From Aldi to Waitrose: UK food giants threaten to boycott Brazilian suppliers over deforestation
A string of big-name supermarkets, food-to-go chains, suppliers and manufacturers have threatened to boycott Brazilian products if lawmakers there do not bolster laws designed to protect the Amazon rainforest.
In an open letter sent to the Deputies and Senators of the National Congress of Brazil today (5 May), the businesses urge lawmakers not to pass a new legislative proposal known as PL 510/21. The measure has been dubbed a “land grabbers bill” by environmental groups including Fridays For Future.
Under the new legislation, private-sector firms or individual asset owners would be permitted to transform lands that were occupied by local communities as recently as 2014. Under current rules, lands must have been vacant since 2011.
Moreover, to receive the title to the land, new owners would not need an on-site inspection – another alteration from current requirements. The bill would also enable those currently occupying land illegally to apply for formal ownership, while many green groups want to see such pieces of land made public once again.
If PL 510/21 or similar legislation is passed, the letter states, the businesses “will have no choice but to reconsider our support and use of the Brazilian agricultural commodity supply chain” on environmental and ethical grounds.
The letter states that the measure is “are counter to the narrative and rhetoric we have seen internationally from Brazil as recently as 22 April 2021 at the summit with US President Joe Biden” and that, if passed, the nation will risk losing international trade as net-zero targets and stricter biodiversity requirements come into force. In the UK, for example, Defra is now requiring all multinationals sourcing forest commodities to eliminate illegal deforestation from supply chains.
Dozens of businesses have signed the letter, including Aldi, Asda, The Co-operative Group, Lidl, Marks & Spencer, Sainsbury’s, Tesco, Waitrose & Partners and Morrisons. Also signing are trade bodies including the British Retail Consortium (BRC), Red Tractor Assurance and the National Pig Association, as well as producers such as Cranswick and Pilgrim’s UK. Many of the firms already have zero-deforestation commitments in place for key commodities.
‘The Amazon faces a new threat with legislation that undermines the credibility of environmental protections in the Amazon being proposed,” the Co-op Group’s head of policy Cathryn Higgs said.

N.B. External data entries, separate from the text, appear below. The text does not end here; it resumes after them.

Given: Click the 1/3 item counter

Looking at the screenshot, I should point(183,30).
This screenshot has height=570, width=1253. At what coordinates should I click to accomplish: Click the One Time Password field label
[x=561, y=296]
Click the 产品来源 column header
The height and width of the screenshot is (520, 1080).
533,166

“Its rainforest is essential to planetary health and it’s imperative the proposed legislation isn’t given any airtime by the Brazilian government. We are joining forces with environmentally and socially responsible organisations to oppose the measures being put forward. If these new laws are brought in, we will have no choice but to reconsider our support and use of the Brazilian agricultural commodity supply chain.”
Back in 2019, as forest fires ravaged the Amazon, businesses including VF Corporation and H&M Group notably paused the procurement of commodities such as leather and rubber from Brazil.